### RECORDS SUPPLIED:
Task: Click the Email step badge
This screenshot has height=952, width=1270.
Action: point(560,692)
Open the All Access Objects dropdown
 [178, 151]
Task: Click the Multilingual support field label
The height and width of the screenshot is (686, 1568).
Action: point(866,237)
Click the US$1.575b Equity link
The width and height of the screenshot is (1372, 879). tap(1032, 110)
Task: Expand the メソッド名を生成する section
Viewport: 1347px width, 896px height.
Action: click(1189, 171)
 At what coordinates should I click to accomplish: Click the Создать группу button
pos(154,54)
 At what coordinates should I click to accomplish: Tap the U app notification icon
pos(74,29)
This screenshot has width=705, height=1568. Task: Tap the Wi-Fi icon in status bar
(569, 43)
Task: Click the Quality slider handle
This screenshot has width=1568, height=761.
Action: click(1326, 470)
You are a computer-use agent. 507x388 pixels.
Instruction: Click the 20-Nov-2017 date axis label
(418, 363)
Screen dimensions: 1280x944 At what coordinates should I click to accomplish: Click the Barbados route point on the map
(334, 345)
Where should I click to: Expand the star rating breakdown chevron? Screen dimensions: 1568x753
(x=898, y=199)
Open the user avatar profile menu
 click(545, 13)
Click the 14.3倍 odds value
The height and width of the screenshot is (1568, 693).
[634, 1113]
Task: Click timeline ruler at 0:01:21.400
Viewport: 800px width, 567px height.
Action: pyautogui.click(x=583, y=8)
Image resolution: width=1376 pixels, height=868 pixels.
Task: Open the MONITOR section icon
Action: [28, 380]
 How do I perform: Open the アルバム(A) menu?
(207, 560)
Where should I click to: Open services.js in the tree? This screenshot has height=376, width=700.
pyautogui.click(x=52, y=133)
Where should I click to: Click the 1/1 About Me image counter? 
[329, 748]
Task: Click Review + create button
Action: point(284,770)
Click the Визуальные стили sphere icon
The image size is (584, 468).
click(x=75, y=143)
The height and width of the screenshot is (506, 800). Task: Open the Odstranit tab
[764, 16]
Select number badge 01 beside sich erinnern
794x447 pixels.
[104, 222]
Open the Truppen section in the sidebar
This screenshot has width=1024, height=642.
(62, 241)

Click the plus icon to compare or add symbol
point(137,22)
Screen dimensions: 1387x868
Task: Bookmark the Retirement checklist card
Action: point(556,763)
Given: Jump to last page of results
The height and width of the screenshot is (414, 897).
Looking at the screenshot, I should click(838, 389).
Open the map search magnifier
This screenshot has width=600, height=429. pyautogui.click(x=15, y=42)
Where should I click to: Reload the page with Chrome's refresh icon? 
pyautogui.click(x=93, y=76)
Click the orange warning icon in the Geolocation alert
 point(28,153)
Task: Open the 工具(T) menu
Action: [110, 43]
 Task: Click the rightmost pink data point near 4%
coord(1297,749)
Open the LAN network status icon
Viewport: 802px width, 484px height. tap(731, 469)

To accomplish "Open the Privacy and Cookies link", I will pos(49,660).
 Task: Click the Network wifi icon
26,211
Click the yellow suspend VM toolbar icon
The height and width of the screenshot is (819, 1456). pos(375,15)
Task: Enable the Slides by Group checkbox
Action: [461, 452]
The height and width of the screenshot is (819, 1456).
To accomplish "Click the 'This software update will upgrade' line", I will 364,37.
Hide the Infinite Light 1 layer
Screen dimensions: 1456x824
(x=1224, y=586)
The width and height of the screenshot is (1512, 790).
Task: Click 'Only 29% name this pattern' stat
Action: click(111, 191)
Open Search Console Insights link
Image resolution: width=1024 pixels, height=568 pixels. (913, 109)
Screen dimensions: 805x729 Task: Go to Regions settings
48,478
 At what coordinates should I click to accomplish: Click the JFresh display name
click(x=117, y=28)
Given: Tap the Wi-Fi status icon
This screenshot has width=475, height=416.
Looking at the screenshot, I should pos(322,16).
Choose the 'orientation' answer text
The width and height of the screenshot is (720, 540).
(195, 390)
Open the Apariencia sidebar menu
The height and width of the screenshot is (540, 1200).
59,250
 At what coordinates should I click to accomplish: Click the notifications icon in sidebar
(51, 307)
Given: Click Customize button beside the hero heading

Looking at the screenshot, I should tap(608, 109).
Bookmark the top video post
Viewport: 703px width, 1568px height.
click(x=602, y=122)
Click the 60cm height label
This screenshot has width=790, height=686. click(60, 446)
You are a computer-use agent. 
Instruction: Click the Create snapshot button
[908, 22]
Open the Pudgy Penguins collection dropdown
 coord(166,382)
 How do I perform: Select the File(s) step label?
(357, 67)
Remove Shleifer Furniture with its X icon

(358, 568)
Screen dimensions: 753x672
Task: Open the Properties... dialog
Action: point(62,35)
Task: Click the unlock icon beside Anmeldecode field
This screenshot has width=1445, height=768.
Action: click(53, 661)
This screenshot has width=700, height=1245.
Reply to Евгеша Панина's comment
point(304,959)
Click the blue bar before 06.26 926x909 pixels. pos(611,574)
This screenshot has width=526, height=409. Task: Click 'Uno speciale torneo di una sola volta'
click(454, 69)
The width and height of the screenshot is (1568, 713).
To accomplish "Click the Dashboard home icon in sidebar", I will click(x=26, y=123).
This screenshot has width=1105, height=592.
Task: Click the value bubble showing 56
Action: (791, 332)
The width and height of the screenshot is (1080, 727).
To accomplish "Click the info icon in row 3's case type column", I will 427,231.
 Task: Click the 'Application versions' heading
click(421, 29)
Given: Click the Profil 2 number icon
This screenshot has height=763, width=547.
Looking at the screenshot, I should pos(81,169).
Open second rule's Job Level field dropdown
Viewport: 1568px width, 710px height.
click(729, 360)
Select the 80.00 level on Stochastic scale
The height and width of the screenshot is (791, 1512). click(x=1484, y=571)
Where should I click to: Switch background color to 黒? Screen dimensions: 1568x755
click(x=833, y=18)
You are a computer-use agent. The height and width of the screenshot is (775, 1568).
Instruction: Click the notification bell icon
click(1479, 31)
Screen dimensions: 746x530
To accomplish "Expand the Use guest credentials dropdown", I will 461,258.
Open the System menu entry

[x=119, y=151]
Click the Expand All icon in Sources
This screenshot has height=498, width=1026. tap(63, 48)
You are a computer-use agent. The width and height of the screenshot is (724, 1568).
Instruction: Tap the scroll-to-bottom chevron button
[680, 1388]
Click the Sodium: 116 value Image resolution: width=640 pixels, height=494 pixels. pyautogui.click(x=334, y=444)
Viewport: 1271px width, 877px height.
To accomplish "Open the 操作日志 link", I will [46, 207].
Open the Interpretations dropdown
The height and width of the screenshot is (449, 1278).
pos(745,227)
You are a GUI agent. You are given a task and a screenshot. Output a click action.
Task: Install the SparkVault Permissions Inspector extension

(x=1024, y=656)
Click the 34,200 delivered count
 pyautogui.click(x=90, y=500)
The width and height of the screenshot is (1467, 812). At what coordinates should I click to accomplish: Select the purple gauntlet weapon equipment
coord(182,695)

### WORK TO BE COMPLETED:
Rewrite every line of the listing above, replacing each occurrence of "At what coordinates should I click to accomplish" with "Which point should I click to complete" and leaving everything else unchanged.

### WORKED ANSWER:
Task: Click the Email step badge
This screenshot has height=952, width=1270.
Action: point(560,692)
Open the All Access Objects dropdown
 [178, 151]
Task: Click the Multilingual support field label
The height and width of the screenshot is (686, 1568).
Action: point(866,237)
Click the US$1.575b Equity link
The width and height of the screenshot is (1372, 879). tap(1032, 110)
Task: Expand the メソッド名を生成する section
Viewport: 1347px width, 896px height.
Action: click(1189, 171)
 Which point should I click to complete: Click the Создать группу button
pos(154,54)
 Which point should I click to complete: Tap the U app notification icon
pos(74,29)
This screenshot has width=705, height=1568. Task: Tap the Wi-Fi icon in status bar
(569, 43)
Task: Click the Quality slider handle
This screenshot has width=1568, height=761.
Action: click(1326, 470)
You are a computer-use agent. 507x388 pixels.
Instruction: Click the 20-Nov-2017 date axis label
(418, 363)
Screen dimensions: 1280x944 Which point should I click to complete: Click the Barbados route point on the map
(334, 345)
Where should I click to: Expand the star rating breakdown chevron? Screen dimensions: 1568x753
(x=898, y=199)
Open the user avatar profile menu
 click(545, 13)
Click the 14.3倍 odds value
The height and width of the screenshot is (1568, 693).
[634, 1113]
Task: Click timeline ruler at 0:01:21.400
Viewport: 800px width, 567px height.
Action: pyautogui.click(x=583, y=8)
Image resolution: width=1376 pixels, height=868 pixels.
Task: Open the MONITOR section icon
Action: [28, 380]
 How do I perform: Open the アルバム(A) menu?
(207, 560)
Where should I click to: Open services.js in the tree? This screenshot has height=376, width=700.
pyautogui.click(x=52, y=133)
Where should I click to: Click the 1/1 About Me image counter? 
[329, 748]
Task: Click Review + create button
Action: point(284,770)
Click the Визуальные стили sphere icon
The image size is (584, 468).
click(x=75, y=143)
The height and width of the screenshot is (506, 800). Task: Open the Odstranit tab
[764, 16]
Select number badge 01 beside sich erinnern
794x447 pixels.
[104, 222]
Open the Truppen section in the sidebar
This screenshot has width=1024, height=642.
(62, 241)

Click the plus icon to compare or add symbol
point(137,22)
Screen dimensions: 1387x868
Task: Bookmark the Retirement checklist card
Action: point(556,763)
Given: Jump to last page of results
The height and width of the screenshot is (414, 897).
Looking at the screenshot, I should click(838, 389).
Open the map search magnifier
This screenshot has width=600, height=429. pyautogui.click(x=15, y=42)
Where should I click to: Reload the page with Chrome's refresh icon? 
pyautogui.click(x=93, y=76)
Click the orange warning icon in the Geolocation alert
 point(28,153)
Task: Open the 工具(T) menu
Action: [110, 43]
 Task: Click the rightmost pink data point near 4%
coord(1297,749)
Open the LAN network status icon
Viewport: 802px width, 484px height. tap(731, 469)

To accomplish "Open the Privacy and Cookies link", I will pos(49,660).
 Task: Click the Network wifi icon
26,211
Click the yellow suspend VM toolbar icon
The height and width of the screenshot is (819, 1456). pos(375,15)
Task: Enable the Slides by Group checkbox
Action: [461, 452]
The height and width of the screenshot is (819, 1456).
To accomplish "Click the 'This software update will upgrade' line", I will 364,37.
Hide the Infinite Light 1 layer
Screen dimensions: 1456x824
(x=1224, y=586)
The width and height of the screenshot is (1512, 790).
Task: Click 'Only 29% name this pattern' stat
Action: click(111, 191)
Open Search Console Insights link
Image resolution: width=1024 pixels, height=568 pixels. (913, 109)
Screen dimensions: 805x729 Task: Go to Regions settings
48,478
 Which point should I click to complete: Click the JFresh display name
click(x=117, y=28)
Given: Tap the Wi-Fi status icon
This screenshot has width=475, height=416.
Looking at the screenshot, I should pos(322,16).
Choose the 'orientation' answer text
The width and height of the screenshot is (720, 540).
(195, 390)
Open the Apariencia sidebar menu
The height and width of the screenshot is (540, 1200).
59,250
 Which point should I click to complete: Click the notifications icon in sidebar
(51, 307)
Given: Click Customize button beside the hero heading

Looking at the screenshot, I should tap(608, 109).
Bookmark the top video post
Viewport: 703px width, 1568px height.
click(x=602, y=122)
Click the 60cm height label
This screenshot has width=790, height=686. click(60, 446)
You are a computer-use agent. 
Instruction: Click the Create snapshot button
[908, 22]
Open the Pudgy Penguins collection dropdown
 coord(166,382)
 How do I perform: Select the File(s) step label?
(357, 67)
Remove Shleifer Furniture with its X icon

(358, 568)
Screen dimensions: 753x672
Task: Open the Properties... dialog
Action: point(62,35)
Task: Click the unlock icon beside Anmeldecode field
This screenshot has width=1445, height=768.
Action: click(53, 661)
This screenshot has width=700, height=1245.
Reply to Евгеша Панина's comment
point(304,959)
Click the blue bar before 06.26 926x909 pixels. pos(611,574)
This screenshot has width=526, height=409. Task: Click 'Uno speciale torneo di una sola volta'
click(454, 69)
The width and height of the screenshot is (1568, 713).
To accomplish "Click the Dashboard home icon in sidebar", I will click(x=26, y=123).
This screenshot has width=1105, height=592.
Task: Click the value bubble showing 56
Action: (791, 332)
The width and height of the screenshot is (1080, 727).
To accomplish "Click the info icon in row 3's case type column", I will 427,231.
 Task: Click the 'Application versions' heading
click(421, 29)
Given: Click the Profil 2 number icon
This screenshot has height=763, width=547.
Looking at the screenshot, I should pos(81,169).
Open second rule's Job Level field dropdown
Viewport: 1568px width, 710px height.
click(729, 360)
Select the 80.00 level on Stochastic scale
The height and width of the screenshot is (791, 1512). click(x=1484, y=571)
Where should I click to: Switch background color to 黒? Screen dimensions: 1568x755
click(x=833, y=18)
You are a computer-use agent. The height and width of the screenshot is (775, 1568).
Instruction: Click the notification bell icon
click(1479, 31)
Screen dimensions: 746x530
To accomplish "Expand the Use guest credentials dropdown", I will 461,258.
Open the System menu entry

[x=119, y=151]
Click the Expand All icon in Sources
This screenshot has height=498, width=1026. tap(63, 48)
You are a computer-use agent. The width and height of the screenshot is (724, 1568).
Instruction: Tap the scroll-to-bottom chevron button
[680, 1388]
Click the Sodium: 116 value Image resolution: width=640 pixels, height=494 pixels. pyautogui.click(x=334, y=444)
Viewport: 1271px width, 877px height.
To accomplish "Open the 操作日志 link", I will [46, 207].
Open the Interpretations dropdown
The height and width of the screenshot is (449, 1278).
pos(745,227)
You are a GUI agent. You are given a task and a screenshot. Output a click action.
Task: Install the SparkVault Permissions Inspector extension

(x=1024, y=656)
Click the 34,200 delivered count
 pyautogui.click(x=90, y=500)
The width and height of the screenshot is (1467, 812). Which point should I click to complete: Select the purple gauntlet weapon equipment
coord(182,695)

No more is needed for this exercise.